First Heaven · The Moon · Sphere of the Inconstant

Canto Five

The Sanctity of Vows — Ascending to Mercury

Beatrice speaks with blazing intensity on the irreplaceable gravity of the vow, and they rise into a new sphere.

Beatrice, so bright now that Dante must look away, explains the vow with a force that suggests she has been thinking about this with the full weight of her theological training. The vow is the most solemn act a human being can perform: it is the offering of free will itself — the greatest gift God gave — back to God. Nothing can fully replace a broken vow because the thing offered was unique and irreplaceable. One can commute a vow only if a greater good is substituted and only with proper ecclesiastical authority. The Church's keys matter here. Dante's contemporaries who treated vows carelessly — who thought any good work could compensate — were grievously wrong. The vow is not a bargain to be renegotiated; it is a self-donation.

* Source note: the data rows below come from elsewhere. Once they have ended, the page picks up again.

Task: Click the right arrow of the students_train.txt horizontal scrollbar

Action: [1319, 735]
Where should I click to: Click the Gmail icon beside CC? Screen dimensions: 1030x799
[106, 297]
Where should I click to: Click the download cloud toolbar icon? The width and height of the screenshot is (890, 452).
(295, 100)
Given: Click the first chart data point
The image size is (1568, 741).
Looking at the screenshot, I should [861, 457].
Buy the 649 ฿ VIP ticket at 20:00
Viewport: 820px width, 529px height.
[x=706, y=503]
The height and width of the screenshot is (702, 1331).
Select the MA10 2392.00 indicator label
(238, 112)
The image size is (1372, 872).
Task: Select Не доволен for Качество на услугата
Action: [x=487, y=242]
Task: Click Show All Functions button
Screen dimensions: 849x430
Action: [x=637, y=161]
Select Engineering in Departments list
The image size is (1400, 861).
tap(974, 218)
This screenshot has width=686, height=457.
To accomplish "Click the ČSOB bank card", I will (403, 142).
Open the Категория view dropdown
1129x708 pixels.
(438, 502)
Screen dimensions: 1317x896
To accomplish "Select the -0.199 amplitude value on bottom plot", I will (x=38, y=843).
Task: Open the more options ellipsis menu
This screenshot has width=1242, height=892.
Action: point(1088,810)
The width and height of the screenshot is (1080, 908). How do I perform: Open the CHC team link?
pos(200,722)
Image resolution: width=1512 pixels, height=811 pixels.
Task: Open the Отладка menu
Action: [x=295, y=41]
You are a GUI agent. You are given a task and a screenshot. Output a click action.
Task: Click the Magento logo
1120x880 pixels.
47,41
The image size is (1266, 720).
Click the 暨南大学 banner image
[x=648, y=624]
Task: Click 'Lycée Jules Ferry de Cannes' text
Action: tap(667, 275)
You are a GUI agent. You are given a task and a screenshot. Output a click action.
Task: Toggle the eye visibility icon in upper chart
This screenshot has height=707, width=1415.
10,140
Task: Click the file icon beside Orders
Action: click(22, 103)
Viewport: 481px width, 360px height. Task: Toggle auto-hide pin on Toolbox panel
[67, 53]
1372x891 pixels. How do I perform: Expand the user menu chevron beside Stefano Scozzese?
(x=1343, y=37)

They ascend. The Moon-sphere recedes below them and the Mercury-sphere opens around them, blazing with a new quality of light. More than a thousand souls come rushing toward them, each one brightening as they approach — their inner joy expressing itself as increased luminosity. One speaks, aflame with eagerness to serve Dante's questions. Dante turns to Beatrice to ask permission to speak — and finds her so radiant that he nearly loses himself in contemplation of her beauty. The pattern is established for the canticle: each sphere, Beatrice becomes more beautiful, more radiant, harder to look at, closer to the divine source.